Is it all that important to have users and groups in the catalog at all?

Yes. One of the most important concepts in the catalog is that it exposes your org structure and ownership properly, allowing your users to effectively understand and communicate around your systems. Having catalog entries for users and groups enables end users to navigate around Backstage and click on those owners and being presented with rich information pages around them, instead of getting 404 Not Found pages.

Can I create users in the catalog on-demand as they sign in?

When standing up a new Backstage instance, adopters are faced with the realization that the catalog tends to have interactions with sign-in. Therefore the question often comes up, whether it's doable to have users pop up in the catalog on-demand only as they sign in.

This should really be avoided. Our general guidance is to set up a proper integration upfront with your authority for organizational data (LDAP, Azure, bespoke HR systems, etc) and batch ingest all users and groups from there into the catalog, whether they sign in or not. This tends to give the superior experience for users, with the smallest amount possible of complexity and frustration.

To give some background, signing in technically only requires the auth backend which supports the flows that establish who the current user is. At the end of that process, a so called sign-in resolver is tasked with translating the third party established identity (for example the attributes returned for your AD entry) into a Backstage identity. This important step is made much simpler if the catalog is populated with users and groups from that same third party, because identities line up trivially and you can use the out-of-the-box provided sign-in resolvers for it. As a side note, you can also write your own resolver that does not interact with the catalog at all if you so desire, but let's assume that you do not chose this advanced option.

Doing on-demand user creation is technically possible by writing custom entity providers. But it comes with significant problems both for technical and end user quality of life reasons.

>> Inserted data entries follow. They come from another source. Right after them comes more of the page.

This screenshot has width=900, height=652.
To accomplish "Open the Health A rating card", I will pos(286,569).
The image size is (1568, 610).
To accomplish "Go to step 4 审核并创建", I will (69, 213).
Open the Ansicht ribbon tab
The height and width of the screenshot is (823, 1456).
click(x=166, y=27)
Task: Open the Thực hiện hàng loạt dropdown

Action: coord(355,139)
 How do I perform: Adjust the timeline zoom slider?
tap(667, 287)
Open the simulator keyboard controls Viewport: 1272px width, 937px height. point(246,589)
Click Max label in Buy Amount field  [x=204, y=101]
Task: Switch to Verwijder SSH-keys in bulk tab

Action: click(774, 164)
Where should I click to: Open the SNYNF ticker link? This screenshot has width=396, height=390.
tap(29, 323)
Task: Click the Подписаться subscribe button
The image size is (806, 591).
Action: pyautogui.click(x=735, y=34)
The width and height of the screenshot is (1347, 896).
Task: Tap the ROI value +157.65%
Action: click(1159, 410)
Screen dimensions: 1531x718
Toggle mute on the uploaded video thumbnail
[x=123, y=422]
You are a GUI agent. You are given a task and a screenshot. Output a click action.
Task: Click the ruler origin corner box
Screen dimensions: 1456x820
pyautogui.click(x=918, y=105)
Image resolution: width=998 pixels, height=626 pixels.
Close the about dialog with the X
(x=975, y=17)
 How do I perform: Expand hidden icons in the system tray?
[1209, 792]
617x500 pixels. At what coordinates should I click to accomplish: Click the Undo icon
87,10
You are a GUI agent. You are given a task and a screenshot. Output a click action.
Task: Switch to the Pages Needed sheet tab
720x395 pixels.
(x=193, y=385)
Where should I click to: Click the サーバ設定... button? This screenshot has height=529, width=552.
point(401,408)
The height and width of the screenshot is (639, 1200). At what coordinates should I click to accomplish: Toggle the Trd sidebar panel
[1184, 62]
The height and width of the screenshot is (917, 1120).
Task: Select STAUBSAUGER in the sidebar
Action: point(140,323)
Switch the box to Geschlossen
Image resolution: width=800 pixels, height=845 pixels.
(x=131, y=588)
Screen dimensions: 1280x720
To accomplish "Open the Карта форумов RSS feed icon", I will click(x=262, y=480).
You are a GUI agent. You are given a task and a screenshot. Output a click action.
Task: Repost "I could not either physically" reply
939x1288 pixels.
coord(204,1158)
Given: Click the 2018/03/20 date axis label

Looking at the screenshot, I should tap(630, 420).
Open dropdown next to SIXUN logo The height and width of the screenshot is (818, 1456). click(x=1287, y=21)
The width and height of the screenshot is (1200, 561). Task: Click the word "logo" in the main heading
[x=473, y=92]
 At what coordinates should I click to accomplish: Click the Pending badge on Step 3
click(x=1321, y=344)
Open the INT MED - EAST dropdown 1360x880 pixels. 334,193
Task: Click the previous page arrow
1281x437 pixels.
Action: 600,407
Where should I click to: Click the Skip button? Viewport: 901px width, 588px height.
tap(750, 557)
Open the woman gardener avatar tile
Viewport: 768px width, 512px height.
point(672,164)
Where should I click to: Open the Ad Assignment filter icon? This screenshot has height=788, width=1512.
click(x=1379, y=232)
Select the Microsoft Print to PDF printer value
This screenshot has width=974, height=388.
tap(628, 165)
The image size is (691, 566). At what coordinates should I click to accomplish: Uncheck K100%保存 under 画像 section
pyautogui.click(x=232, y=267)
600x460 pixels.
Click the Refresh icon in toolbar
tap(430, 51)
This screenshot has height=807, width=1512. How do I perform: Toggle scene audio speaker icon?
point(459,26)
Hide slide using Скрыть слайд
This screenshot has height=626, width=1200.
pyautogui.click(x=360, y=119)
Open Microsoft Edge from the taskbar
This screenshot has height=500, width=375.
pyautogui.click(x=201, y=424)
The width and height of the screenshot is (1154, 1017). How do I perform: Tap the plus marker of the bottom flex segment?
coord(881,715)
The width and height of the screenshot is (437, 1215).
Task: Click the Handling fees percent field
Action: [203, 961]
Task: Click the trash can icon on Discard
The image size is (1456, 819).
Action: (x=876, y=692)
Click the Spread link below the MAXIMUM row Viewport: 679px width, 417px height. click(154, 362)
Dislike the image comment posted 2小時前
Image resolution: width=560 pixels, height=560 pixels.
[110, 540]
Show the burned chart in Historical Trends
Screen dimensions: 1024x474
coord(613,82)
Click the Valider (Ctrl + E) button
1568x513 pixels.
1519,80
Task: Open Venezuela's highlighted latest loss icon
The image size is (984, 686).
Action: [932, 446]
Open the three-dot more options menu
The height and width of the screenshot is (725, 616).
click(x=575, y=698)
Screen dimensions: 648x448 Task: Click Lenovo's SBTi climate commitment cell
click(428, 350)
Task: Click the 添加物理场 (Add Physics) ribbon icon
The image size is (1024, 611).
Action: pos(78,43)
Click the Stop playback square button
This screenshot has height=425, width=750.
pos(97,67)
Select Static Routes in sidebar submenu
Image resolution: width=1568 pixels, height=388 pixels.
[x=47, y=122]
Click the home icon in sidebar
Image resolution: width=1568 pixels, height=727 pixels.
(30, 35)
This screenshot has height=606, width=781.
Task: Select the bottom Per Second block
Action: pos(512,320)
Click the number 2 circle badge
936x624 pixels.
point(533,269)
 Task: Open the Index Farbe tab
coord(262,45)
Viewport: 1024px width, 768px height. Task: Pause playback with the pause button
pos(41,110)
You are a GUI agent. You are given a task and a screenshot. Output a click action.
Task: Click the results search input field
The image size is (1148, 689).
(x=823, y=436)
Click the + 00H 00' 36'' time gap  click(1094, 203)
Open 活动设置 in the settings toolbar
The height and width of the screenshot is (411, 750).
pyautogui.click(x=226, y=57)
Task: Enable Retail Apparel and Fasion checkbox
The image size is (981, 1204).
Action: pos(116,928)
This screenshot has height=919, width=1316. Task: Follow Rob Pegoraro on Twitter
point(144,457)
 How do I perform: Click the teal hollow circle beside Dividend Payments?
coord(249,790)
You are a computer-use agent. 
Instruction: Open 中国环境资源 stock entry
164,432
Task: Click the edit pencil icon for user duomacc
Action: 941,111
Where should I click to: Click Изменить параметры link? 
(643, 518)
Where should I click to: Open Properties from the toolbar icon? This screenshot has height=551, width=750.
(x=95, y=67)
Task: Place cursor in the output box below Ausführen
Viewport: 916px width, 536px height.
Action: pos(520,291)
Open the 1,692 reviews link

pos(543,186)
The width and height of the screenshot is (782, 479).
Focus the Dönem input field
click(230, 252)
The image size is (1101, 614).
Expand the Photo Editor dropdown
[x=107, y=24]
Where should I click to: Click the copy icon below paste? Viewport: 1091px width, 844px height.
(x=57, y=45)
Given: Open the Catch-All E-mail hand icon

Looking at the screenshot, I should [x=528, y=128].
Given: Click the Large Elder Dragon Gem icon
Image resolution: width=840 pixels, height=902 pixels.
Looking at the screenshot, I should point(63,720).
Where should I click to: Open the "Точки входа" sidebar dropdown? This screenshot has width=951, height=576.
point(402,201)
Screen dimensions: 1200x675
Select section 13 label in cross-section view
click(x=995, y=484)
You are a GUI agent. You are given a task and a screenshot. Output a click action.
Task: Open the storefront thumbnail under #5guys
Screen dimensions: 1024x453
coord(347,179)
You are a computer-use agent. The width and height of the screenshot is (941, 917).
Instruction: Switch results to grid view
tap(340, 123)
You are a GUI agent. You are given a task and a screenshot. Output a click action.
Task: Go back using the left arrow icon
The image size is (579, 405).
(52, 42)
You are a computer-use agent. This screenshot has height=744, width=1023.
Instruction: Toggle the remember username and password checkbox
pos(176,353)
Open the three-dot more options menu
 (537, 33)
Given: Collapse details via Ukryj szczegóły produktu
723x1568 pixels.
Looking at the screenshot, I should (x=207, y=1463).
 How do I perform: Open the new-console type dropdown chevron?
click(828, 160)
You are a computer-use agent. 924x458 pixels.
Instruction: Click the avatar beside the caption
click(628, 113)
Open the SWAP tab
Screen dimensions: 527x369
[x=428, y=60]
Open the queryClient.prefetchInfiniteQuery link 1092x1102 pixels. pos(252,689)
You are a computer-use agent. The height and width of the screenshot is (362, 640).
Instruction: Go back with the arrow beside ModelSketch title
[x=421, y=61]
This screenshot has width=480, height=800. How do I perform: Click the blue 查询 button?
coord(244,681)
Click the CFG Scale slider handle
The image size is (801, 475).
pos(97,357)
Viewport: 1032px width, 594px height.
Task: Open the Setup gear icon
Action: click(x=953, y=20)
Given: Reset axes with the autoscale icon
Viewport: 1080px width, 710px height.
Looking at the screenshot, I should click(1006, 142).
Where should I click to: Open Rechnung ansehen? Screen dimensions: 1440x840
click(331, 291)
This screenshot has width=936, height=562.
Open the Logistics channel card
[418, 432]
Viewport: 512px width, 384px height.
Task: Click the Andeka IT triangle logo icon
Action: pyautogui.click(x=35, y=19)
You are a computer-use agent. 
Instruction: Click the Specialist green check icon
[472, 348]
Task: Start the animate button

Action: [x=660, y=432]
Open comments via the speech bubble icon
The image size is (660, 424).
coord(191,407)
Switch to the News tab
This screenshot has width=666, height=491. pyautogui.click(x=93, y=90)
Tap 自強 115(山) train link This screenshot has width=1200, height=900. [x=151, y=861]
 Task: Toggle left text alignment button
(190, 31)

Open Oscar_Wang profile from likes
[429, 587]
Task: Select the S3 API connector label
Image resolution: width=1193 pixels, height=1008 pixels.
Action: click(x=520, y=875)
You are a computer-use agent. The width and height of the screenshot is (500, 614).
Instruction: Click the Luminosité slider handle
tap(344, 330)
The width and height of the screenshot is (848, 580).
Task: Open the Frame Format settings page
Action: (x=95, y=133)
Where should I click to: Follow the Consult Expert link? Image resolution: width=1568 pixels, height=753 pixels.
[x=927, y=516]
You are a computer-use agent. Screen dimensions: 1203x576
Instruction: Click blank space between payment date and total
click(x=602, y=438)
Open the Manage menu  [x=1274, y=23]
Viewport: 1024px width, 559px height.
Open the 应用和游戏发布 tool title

On the technical side, this is unwanted complexity. You need to implement and maintain a custom provider, instead of what usually amounts to a very easily set-up batch ingestion schedule with providers that come out of the box. Also even if you do this, the catalog is an eventually consistent engine. The user that the provider feeds into the system is not guaranteed to appear immediately. Your experience will likely be only partially functional at bootstrapping time which may have unwanted side effects.

On the user experience side, a Backstage experience without complete organizational data is a serious hindrance to getting the full power out of the tool. Your users won't be able to click on owners and seeing who they are and what teams they belong to. They won't be able to find out what the communications paths are when they need to reach you or your managers when something goes wrong or they have a feature request. They can't get an overview of what teams own and how they relate to each other. It will be a much more barren experience. Organizational data is highly valuable to have centrally available, complete and correct.